Nel momento stesso in cui Felicity chiuse la porta di casa sentì di aver fatto una cazzata, era li, sola con un padre che al posto che essere in quella sala avrebbe dovuto trovarsi in una cella a scontare una pena che non si sarebbe dimostrata mai sufficientemente severa per chi ha tolto una vita, per chi ha strappato una madre alla propria figlia. Non avrebbe dovuto farlo salire, ma in quel momento non aveva capito più niente.
< Perché sei qui? > la testa di Feli era un turbinio di domande a cui non riusciva a dare forma.
< Per vedere mia figlia, mi mancavi > rispose teneramente l'uomo cercando il suo sguardo, ma non lo trovò. Rigida e silenziosa la ragazza fissava il pavimento sistemando nervosamente le chiavi fra le mani. Anche a lei mancavano tante cose, ma a differenza di lui lei non aveva potuto scegliere, in quella situazione ci si era trovata, sentì salirle dentro una grande rabbia.
< Come hai fatto a.. no.. anzi no, non mi interessa. > per tutti quegli anni le era mancato così tanto, ma non era quell'uomo ciò che le mancava, ora capiva che era solo l'innocente ricordo che aveva di lui a darle il tormento. Quello che un tempo era una parte importante della sua vita ora era per lei un immenso vuoto in cui si rese conto di non voler più guardare. Provava solo profonda amarezza < Vattene > e in quell'istante si accorse di provare anche odio.

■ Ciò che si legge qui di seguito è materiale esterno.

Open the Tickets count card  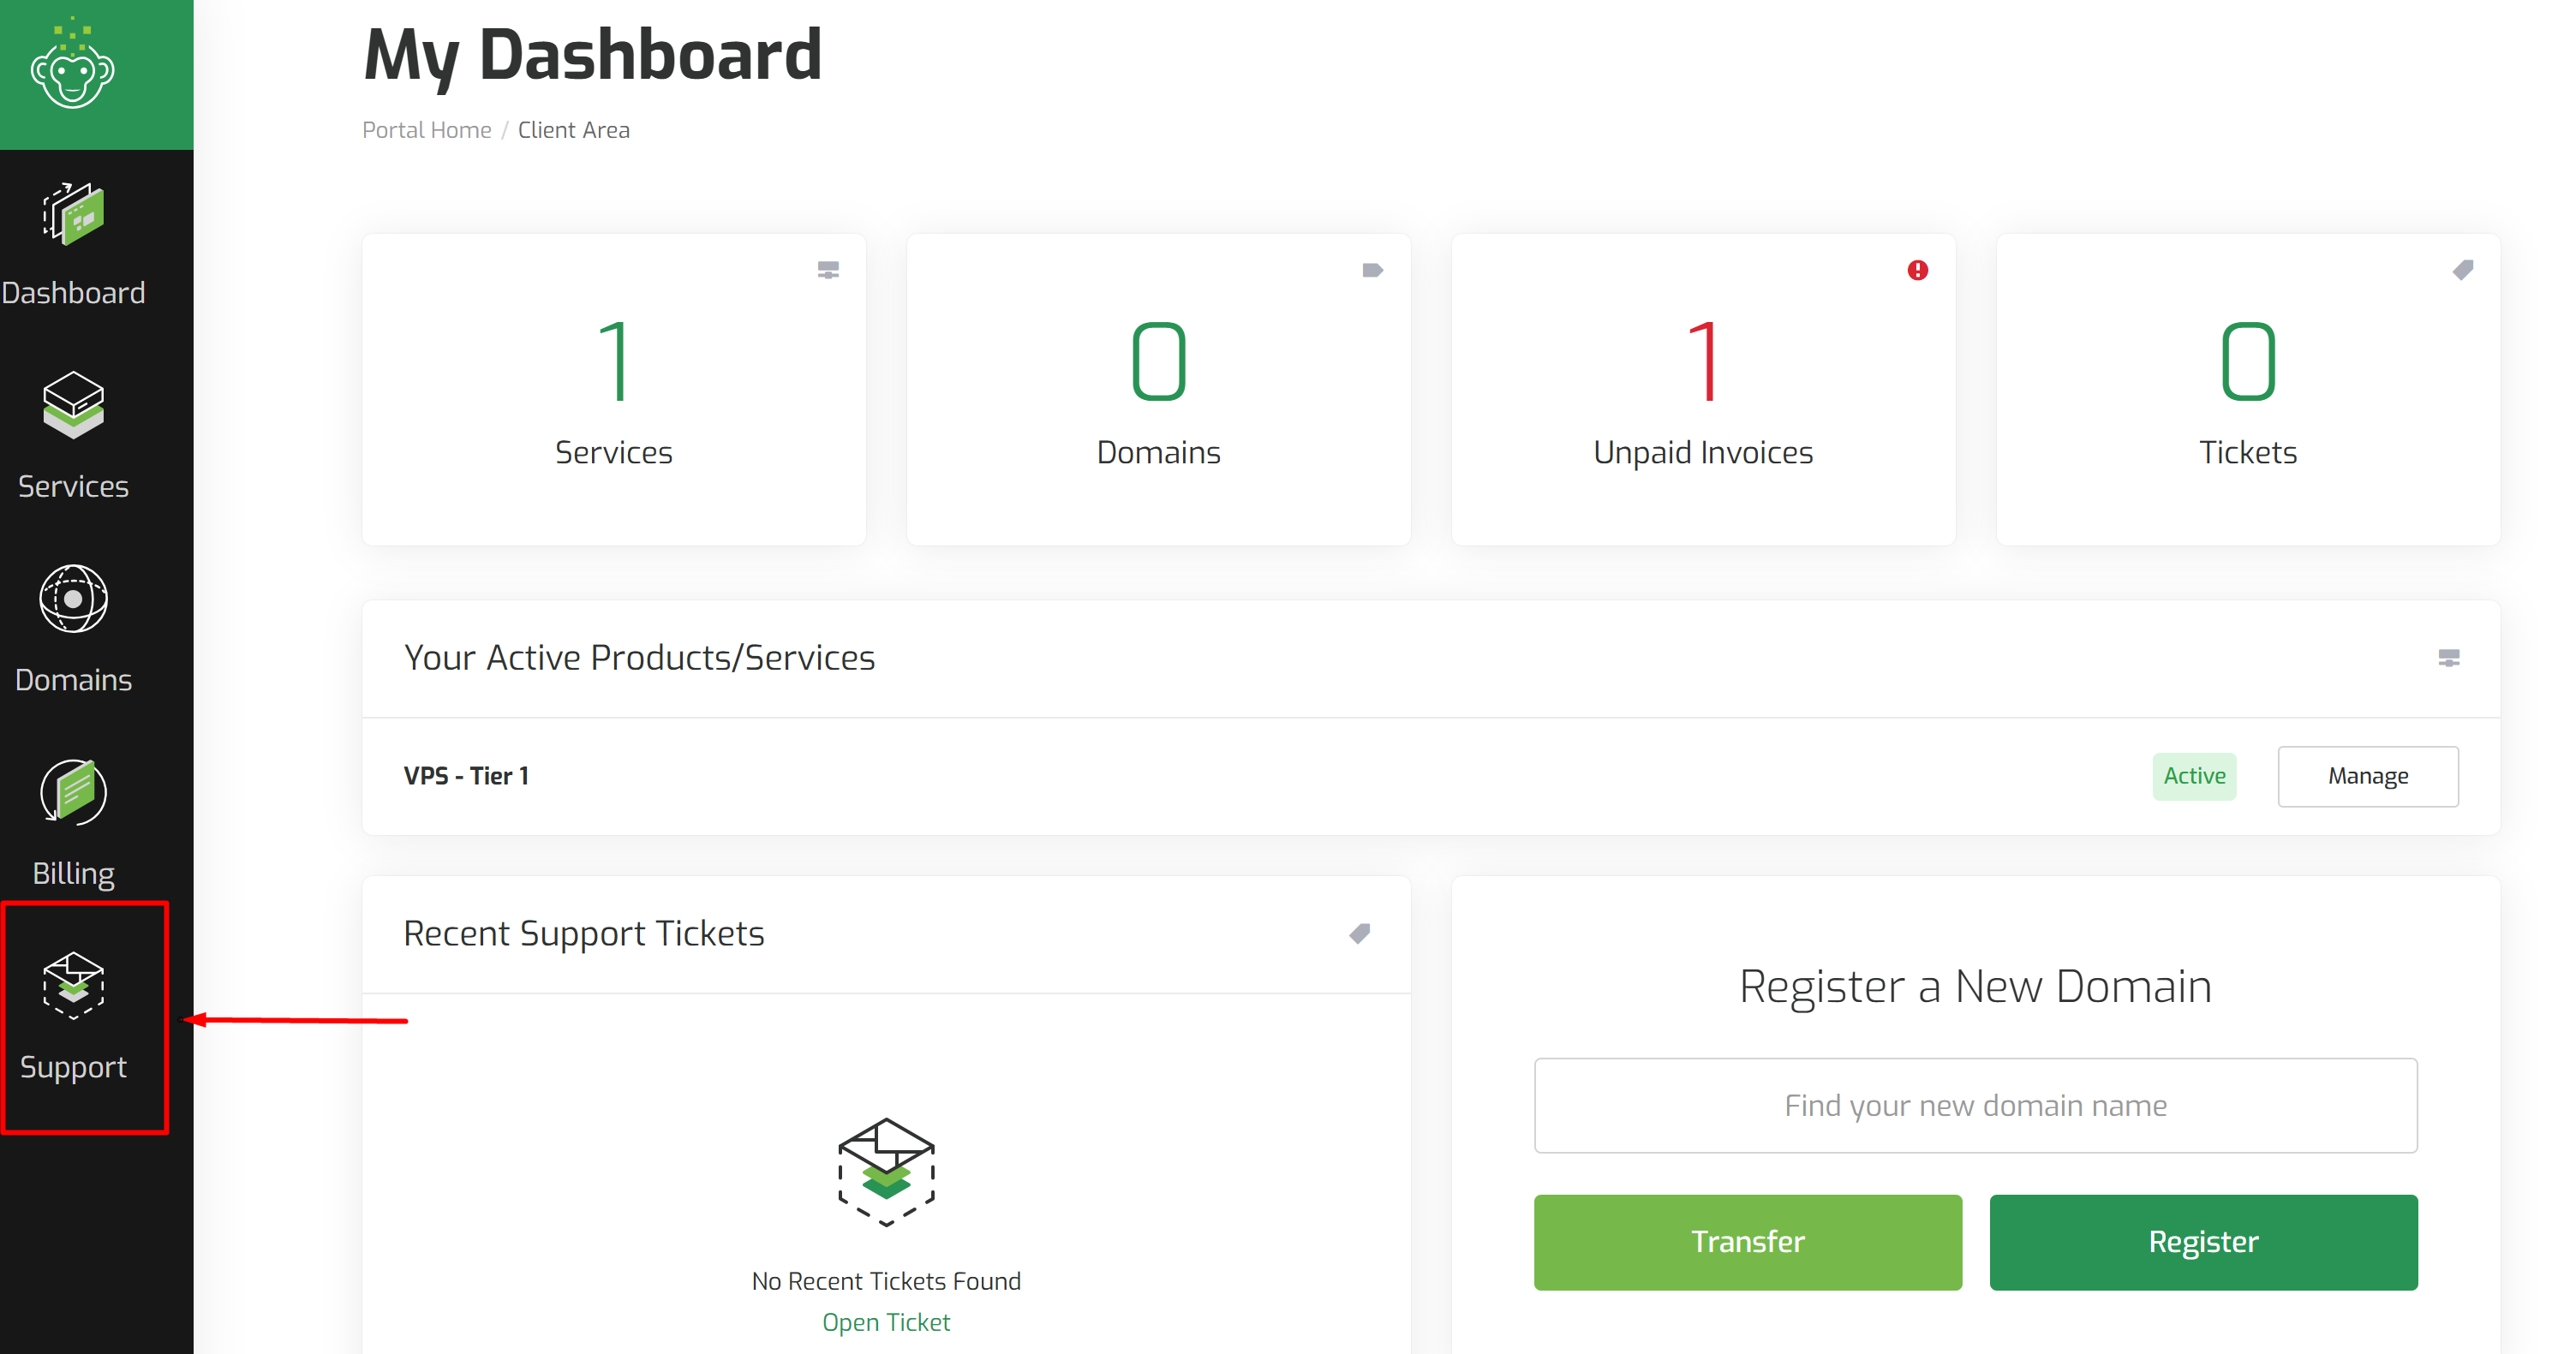pos(2248,390)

L'uomo si alzò facendola indietreggiare.
< Voglio che te ne vai > alzò il capo guardandolo ora fisso negli occhi < non voglio sapere come hai fatto, se ti hanno fatto uscire, se sei evaso, come mi hai trovato.. non mi interessa niente. Voglio solo che te ne vai. Non chiamerò nessuno, ma lasciami in pace. > le costò lacrime.

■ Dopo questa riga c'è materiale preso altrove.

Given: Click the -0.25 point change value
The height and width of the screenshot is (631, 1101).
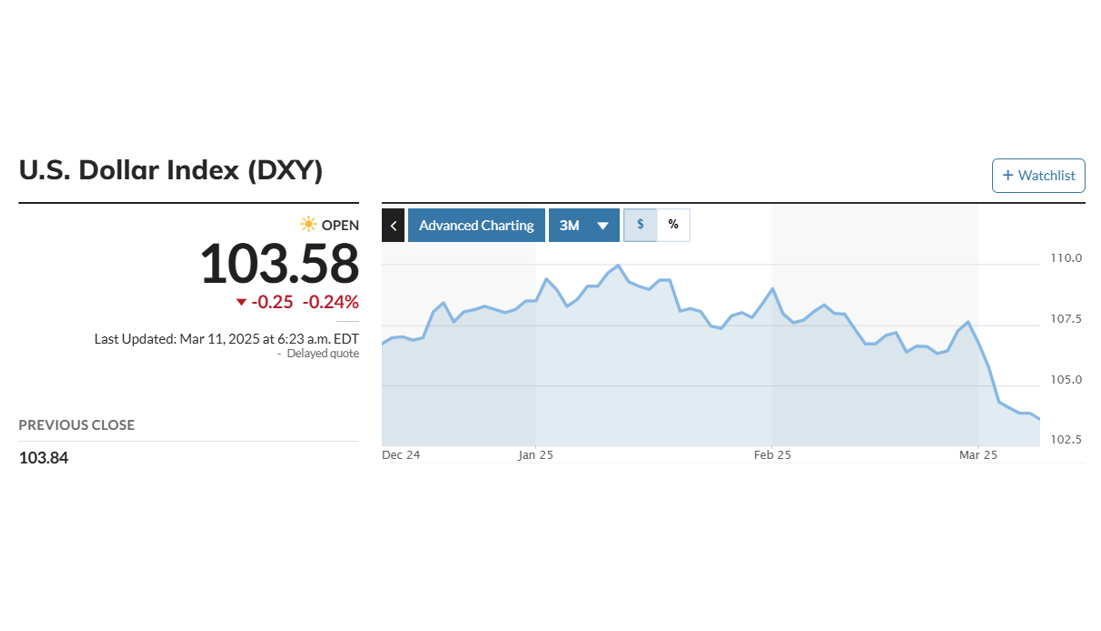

< Per favore Felicity, lascia almeno che.. > la raggiunse e l'abbracciò, fu come ricevere una pallottola in pieno petto, come se quelle braccia che un tempo la cullavano ora fossero solo in grado di farle male. Quell'abbraccio le diede la scossa e rivisse dentro di se quel dolore, quella scena, e sentì sotto pelle tutte quelle coltellate come se le avesse date anche a lei quel giorno, oltre che a sua madre.

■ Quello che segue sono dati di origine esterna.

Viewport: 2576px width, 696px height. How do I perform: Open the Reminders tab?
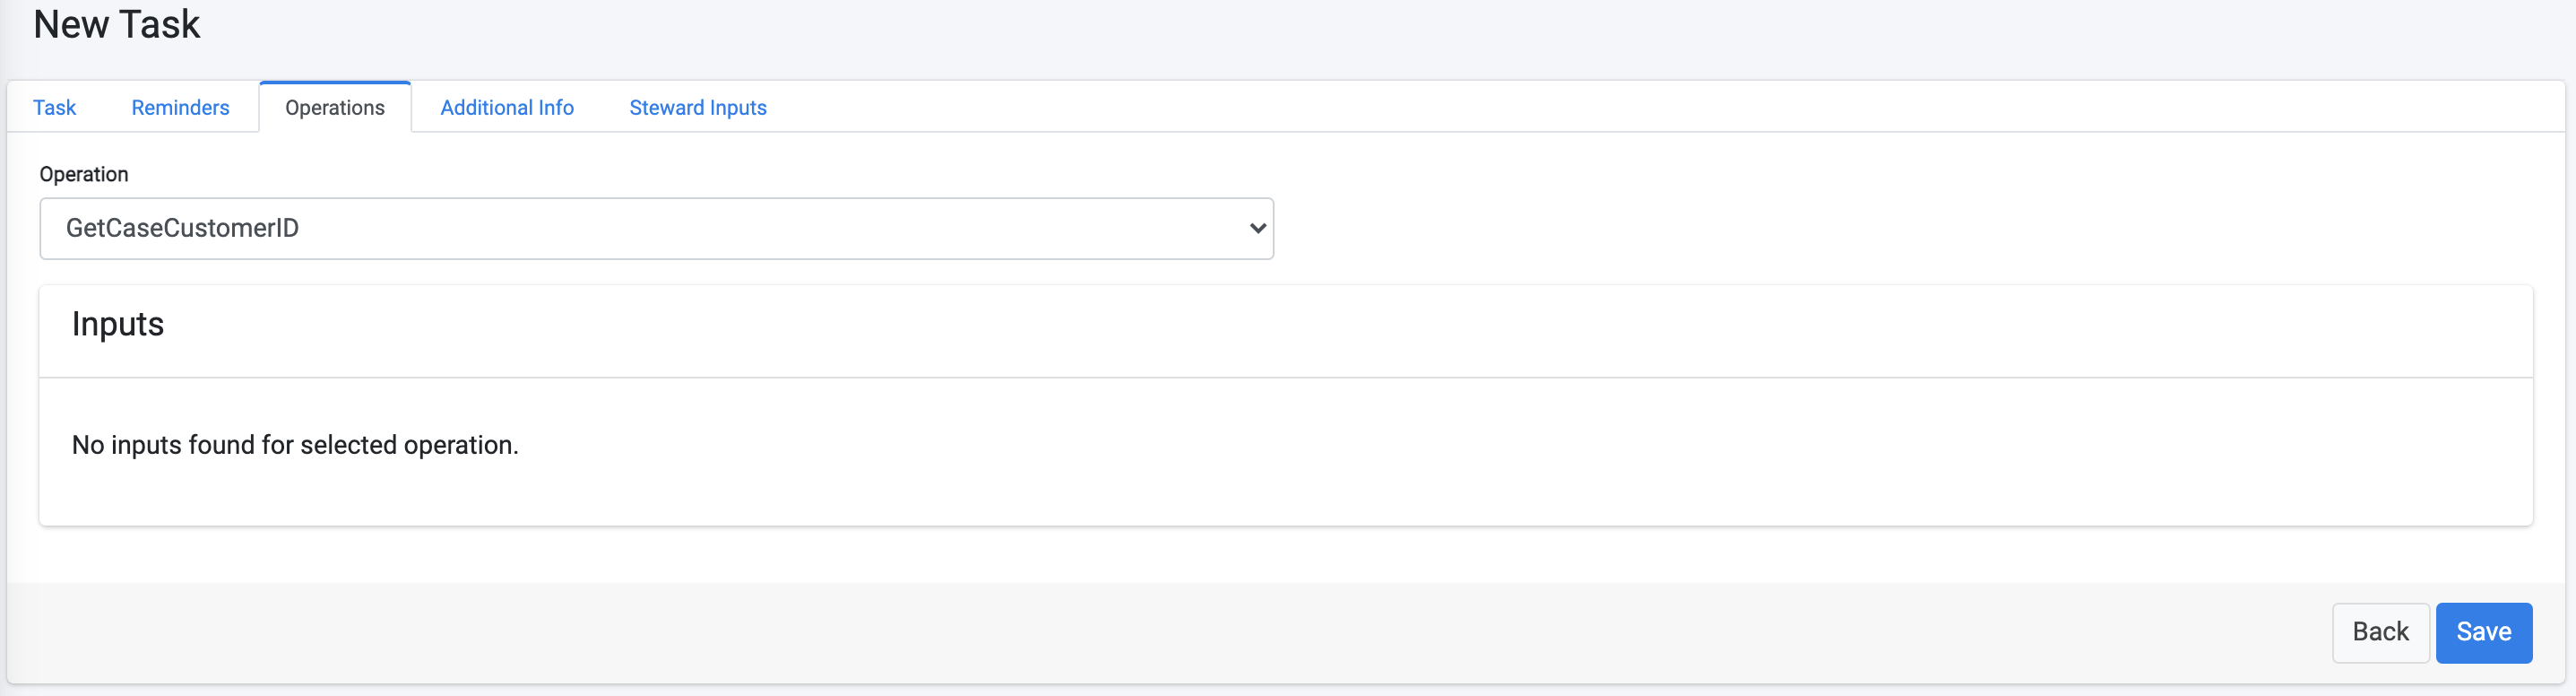pyautogui.click(x=180, y=107)
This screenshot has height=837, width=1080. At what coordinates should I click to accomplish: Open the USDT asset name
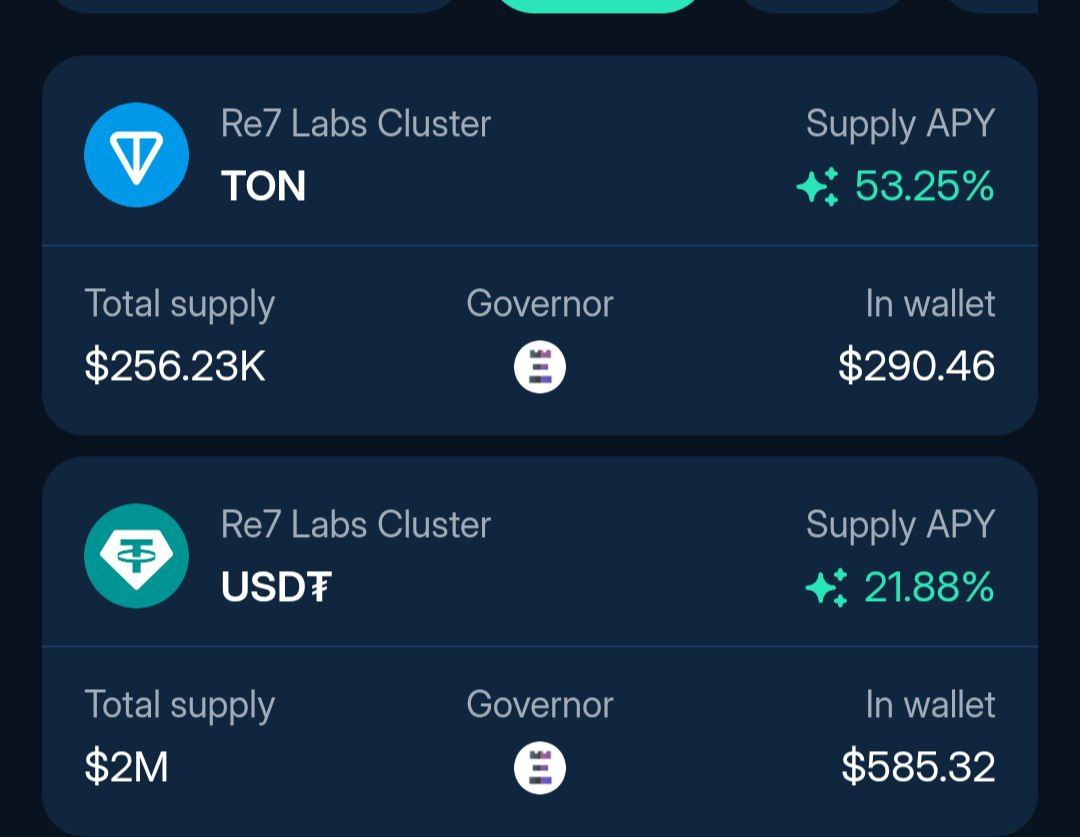click(276, 587)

Si divincolò furiosa < No! >
< Non ho fatto tutto questo per sentirmi dire un no! > Dante si stava spazientendo < Sono tuo padre e nessuna galera lo cancellerà > le strappò le chiavi di mano.
< Tu non sei più niente per me > non fece in tempo a dire quella frase che la mano di lui si alzò sopra di lei e la colpì facendola cadere a terra.
Quand'è che la sua piccola e tenera Felicity era diventata così insolente? Non sopportava gli venisse mancato di rispetto, non lo tollerava, lo mandava fuori di testa.
< E' così che facevi con la mamma eh? > piangeva, piangeva quasi senza respirare < Non ci hai già fatto abbastanza male? Come hai potuto? > iniziò a singhiozzare.
< Non potrai mai capire > le lacrime della figlia lo fecero ammorbidire < dammi solo la possibilità.. >
< Anche la mamma l'avrebbe voluta, la possibilità di vivere, di scegliere. Ma tu gliel'hai tolta. > l'accusò.
< Tu non sai! Non sai... > il tonò di lui si fece di nuovo duro.
< Cosa non so papà? Cosa? C'è forse qualcosa che giustifica ciò che hai fatto? >
Il peso di quelle parole era insostenibile per Dante, sapeva che non c'era risposta a tutto ciò, che non vi era in realtà giustificazione. Aveva dovuto farci i conti tutti quegli anni con se stesso, con quella parte dentro di sé più simile ad una bestia che ad un uomo. Si sentiva colpevole, ma allo steso tempo non riusciva ad accettare quel rifiuto, si sentiva diviso a metà come quella volta, quando non poté accettare che una parte della propria vita se ne andasse lasciandolo solo. Era stato più forte di lui, aveva lasciato che quel mostro venisse fuori e divorasse fino all'ultimo brandello ciò che era rimasto di loro, di lei. Ci ripensava spesso a Caterina, la madre di Felicity. L'amore a volte può essere così strano, è come una malattia che ci fa impazzire e a cui non vi è cura. Pura follia.